The Times repeats the language in a photo cutline: "Mr. Brown has championed platitudes like the 'dignity of work' that have long resonated with working-class voters in all corners of Ohio."
A "platitude," according to my authoritative Webster's Second Unabridged dictionary, is "commonplaceness, dullness, insipidity; as there was much platitude in his remarks" or "a trite, dull, or commonplace remark, especially one uttered as if it were a novelty or matter of importance."
In other words, when the Times, in what is supposed to be a news article, calls the phrase the "dignity of work" a platitude, it's a kind of sneer, an insult. It's the language of snark, of contempt, rather than of respect. It is not a compliment.
It just so happens that Oren Cass's book The Once And Future Worker: A Vision For the Renewal Of Work In America, is such a hot read at the moment that it is sold out in print at Amazon (though still available on Kindle), and ranks no. 1 on the Amazon bestseller list of public policy and economic policy books. The New York Times' own David Brooks recently called it "absolutely brilliant."
Cass's book is all about the dignity of work. He writes, "For the individual, work imposes structure on each day and on life in general. It offers the mundane but essential disciplines of timeliness and reliability and hygiene as well as the more complex socialization of collaboration and paying attention to others. It requires people to interact and forges shared experiences and bonds. It promotes goal-setting and long-term planning...Communities that lack work, by contrast, suffer maladies that degrade social capital and lead to persistent poverty. Crime and addiction increase, their participants in turn becoming ever less employable; investments in housing and communal assets decline; a downward spiral is set in motion...while productive activity provides direct benefits to workers, its worth also derives from the dignity and respect that society confers on self-reliance and productive contributions."

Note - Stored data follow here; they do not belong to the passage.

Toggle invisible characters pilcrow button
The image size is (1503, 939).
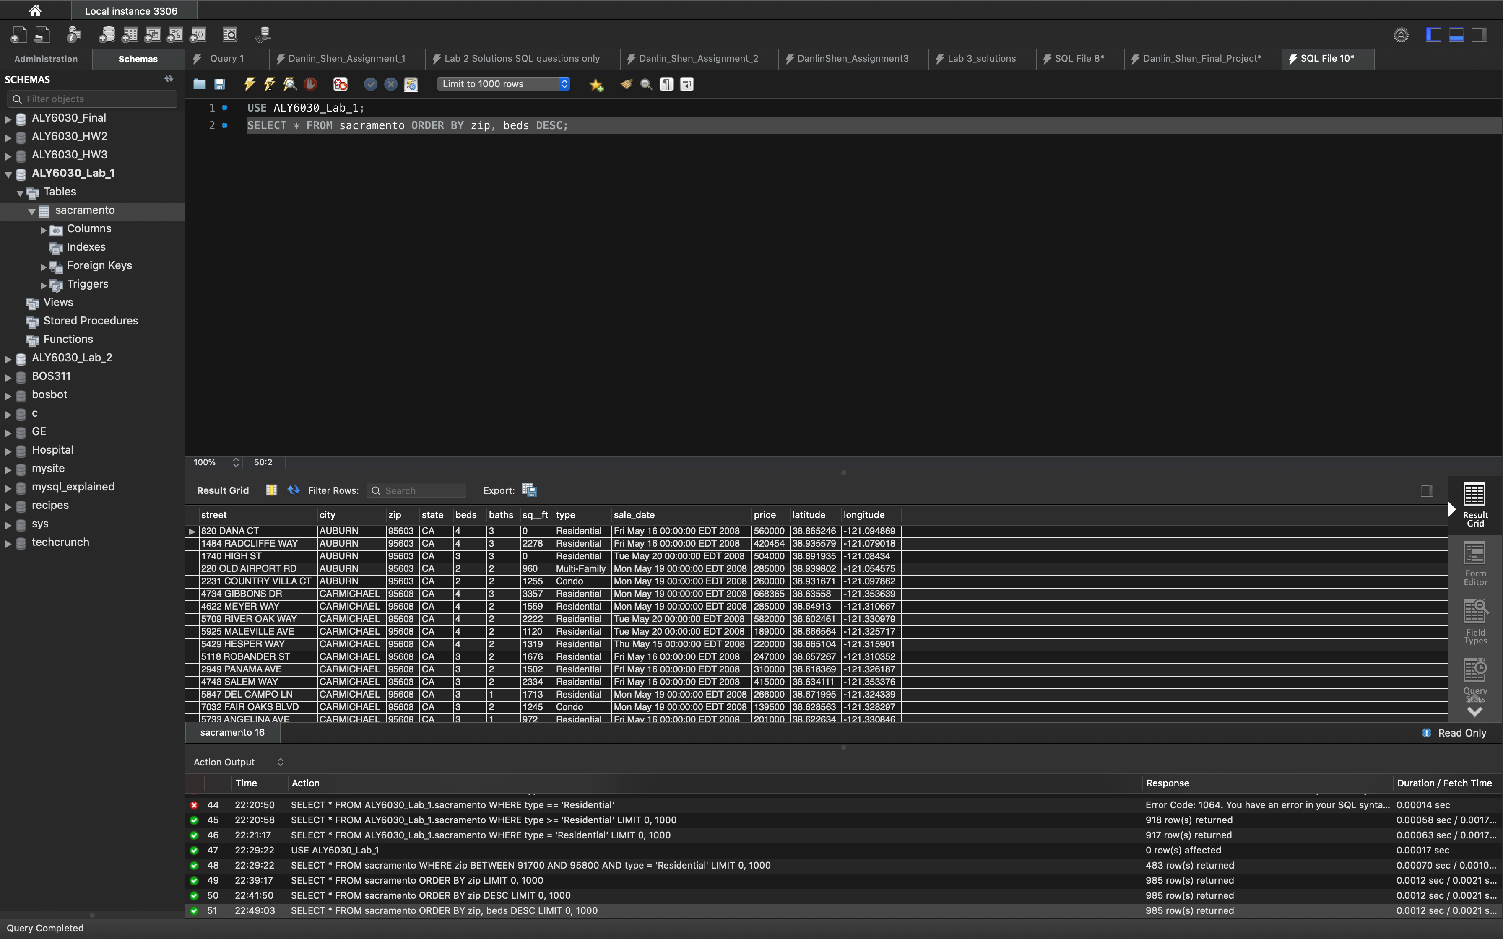pos(666,84)
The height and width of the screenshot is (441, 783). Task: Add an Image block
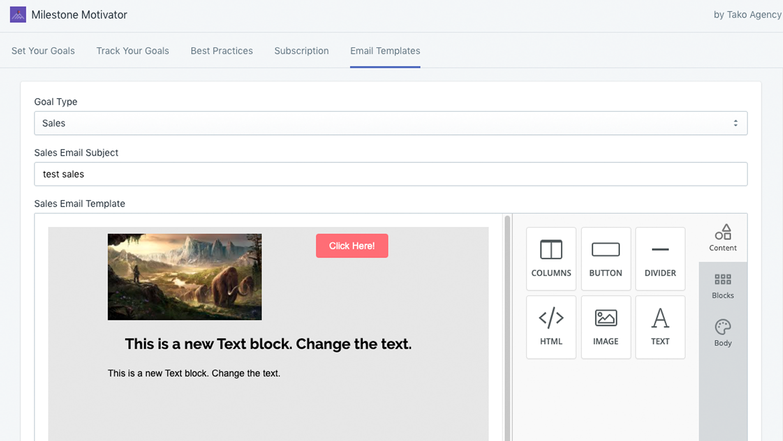pos(606,327)
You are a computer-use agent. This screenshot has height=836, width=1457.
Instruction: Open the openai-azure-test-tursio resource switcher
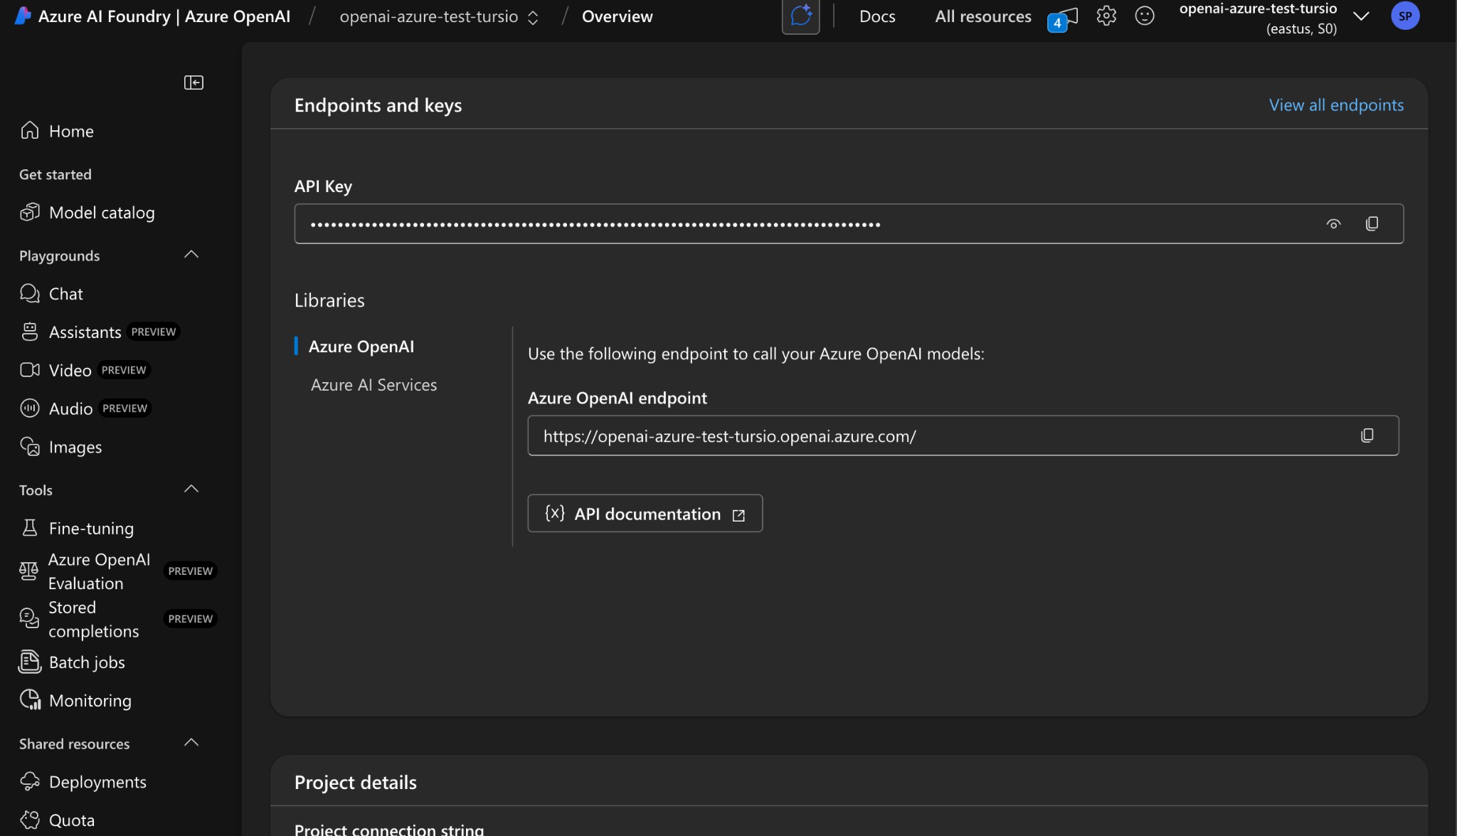click(1361, 16)
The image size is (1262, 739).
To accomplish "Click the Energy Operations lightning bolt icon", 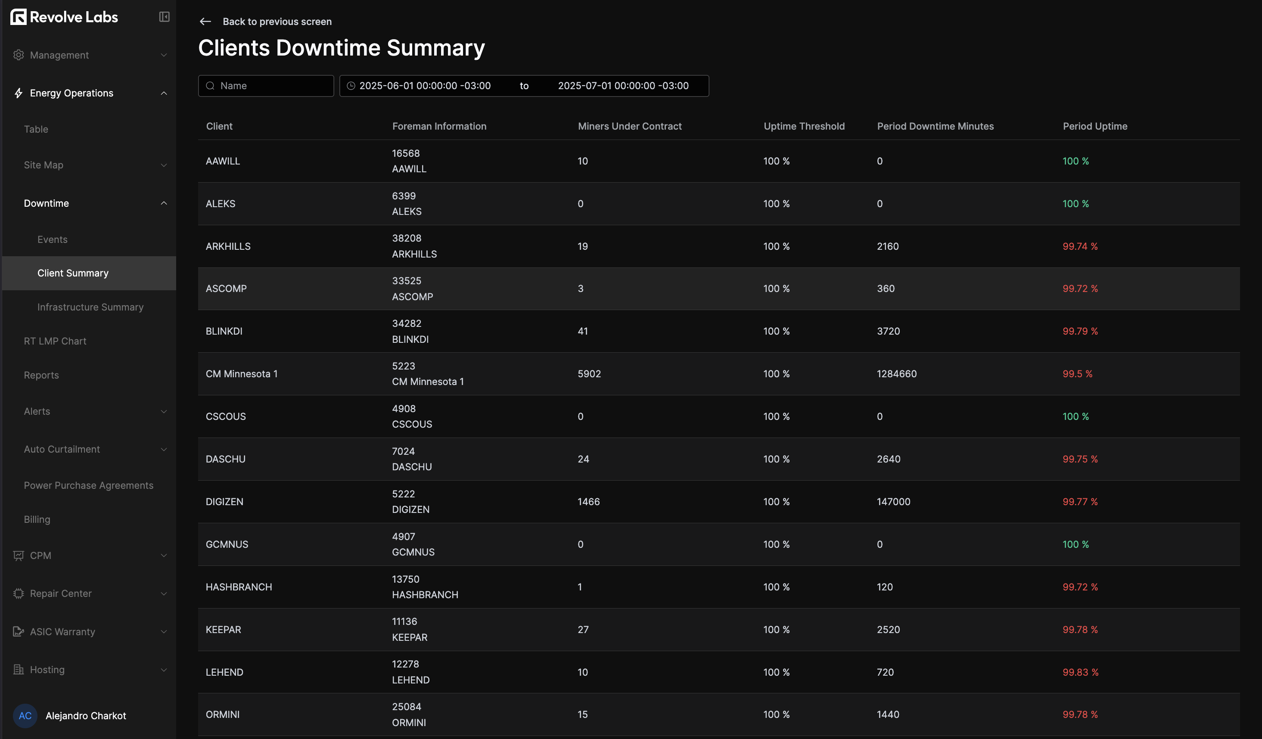I will (x=19, y=93).
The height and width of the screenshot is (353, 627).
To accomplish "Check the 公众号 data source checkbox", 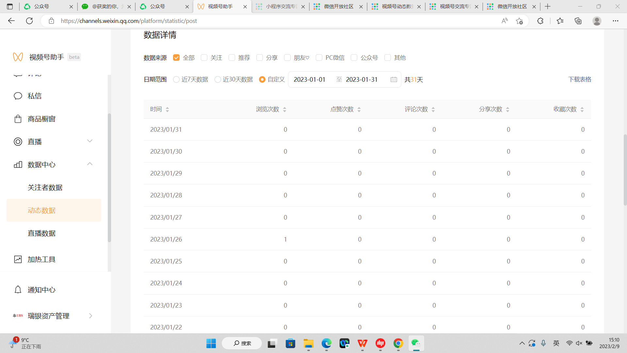I will (354, 58).
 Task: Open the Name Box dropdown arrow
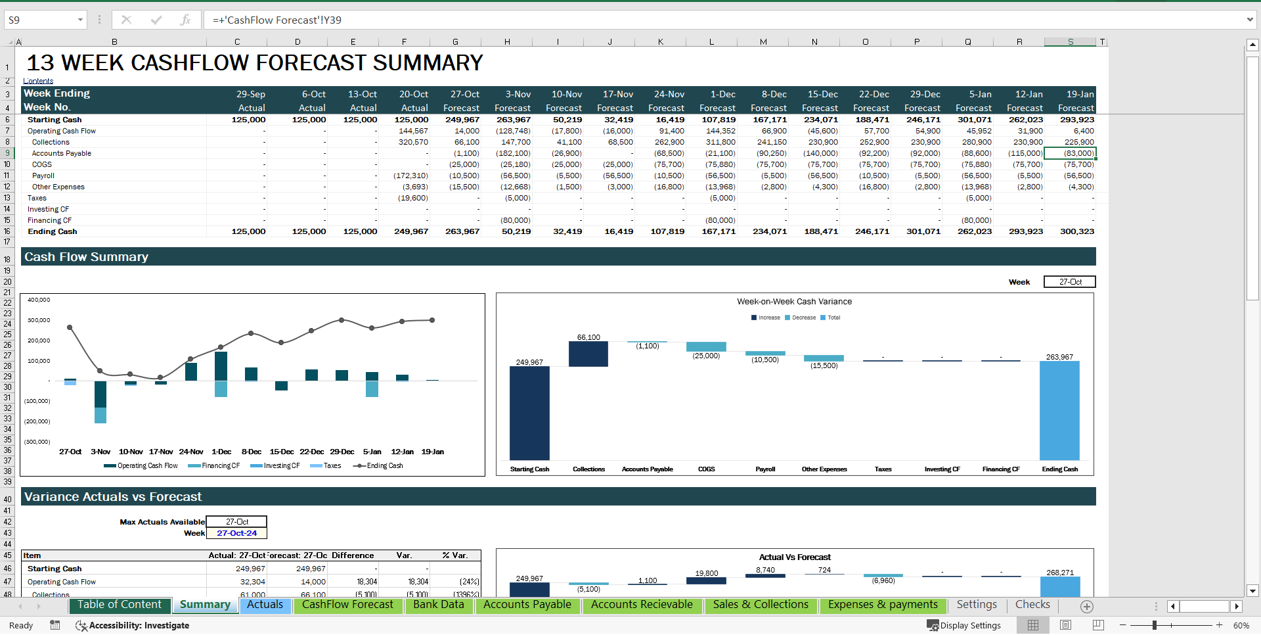tap(80, 20)
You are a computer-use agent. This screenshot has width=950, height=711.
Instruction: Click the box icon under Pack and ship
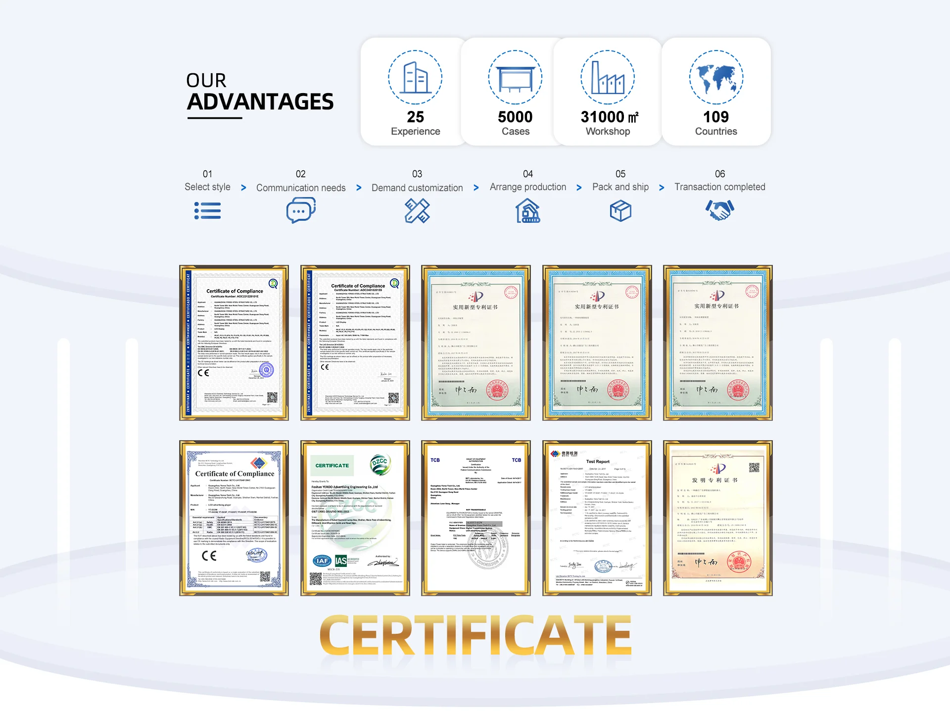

The Times may consider the idea of "dignity of work" a platitude, but politicians from John Kennedy through Ronald Reagan and Bill Clinton and even arguably Franklin Roosevelt (the Works Progress Administration) have correctly recognized and articulated that it's work — rather than, say, expanded welfare benefit payments for sitting at home and not working — that is essential to the success and, yes, dignity, of American individuals and families. New York Times political reporting would be better if it were less cynical about this sort of thing — less eye-rolling about platitudes — and more earnestly curious.
And don't even get me started about what the word "populist" is doing in the sentence. We had a rule at the New York Sun that alliteration trumped all other rules, so "populist platitude" at least gets some points there in the "p" department. But just because something is popular doesn't necessarily mean it's populist, and vice versa.
The Times reporter who wrote this one is sharp and hardworking, and they are smart to pay attention to Brown's victory in Ohio and to his 2020 prospects. But even good reporters and good story ideas need careful line editing to avoid these kinds of blunders.